Other newcomers also will be supported by compatible lead-ins: The returning Hart of Dixie, starring Rachel Bilson as a surgeon in the South, teams with new medical drama Emily Owens, M.D., with another freshly minted female doctor, played by Mamie Gummer. Supernatural gets an upgrade, moving to Wednesday as a partner for Arrow, the network's highest-profile newcomer.The Vampire Diaries, CW's top-rated show, will serve as Thursday's lead-in for Beauty and the Beast, which combines a romantic story with police plots. And the fading America's Next Top Model will move to Fridays with Nikita.
Also on tap for midseason: Cult, in which a young TV show assistant teams with a blogger to investigate copycat crimes committed by the show's rabid fans.
This season has not been kind to CW. Ratings are down 15%, and freshman series The Secret Circle and Ringer were canceled. One Tree Hill, an enduring performer, also ended after nine seasons.

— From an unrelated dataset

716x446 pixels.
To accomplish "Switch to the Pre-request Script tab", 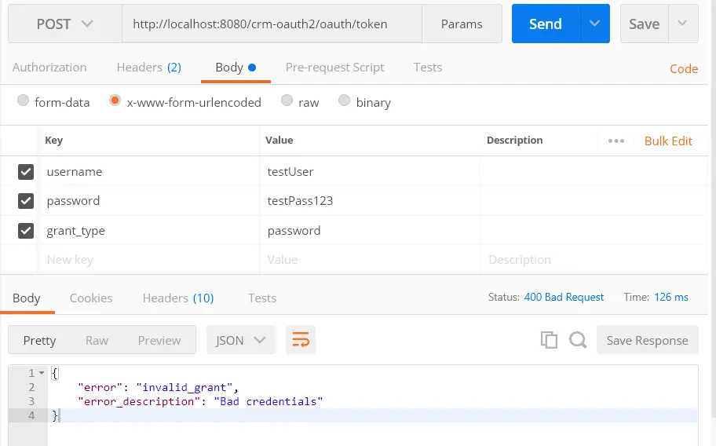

A joint venture of CBS and Warner Bros. that stemmed from the 2006 combination of UPN and WB, CW is perhaps more vulnerable than other broadcast networks to changing viewing habits; it targets women ages 18 to 34, a more technologically minded audience that's more likely to view shows online or on other platforms.
Thanks to a lucrative deal with Netflix for streaming rights to old episodes, CW has more breathing room, financially speaking. But it still needs to find larger audiences on TV to fill that pipeline and satisfy the local stations that carry its programs. Vampire Diaries averaged just 2.8 million viewers this season, even with seven-day DVR playback factored in.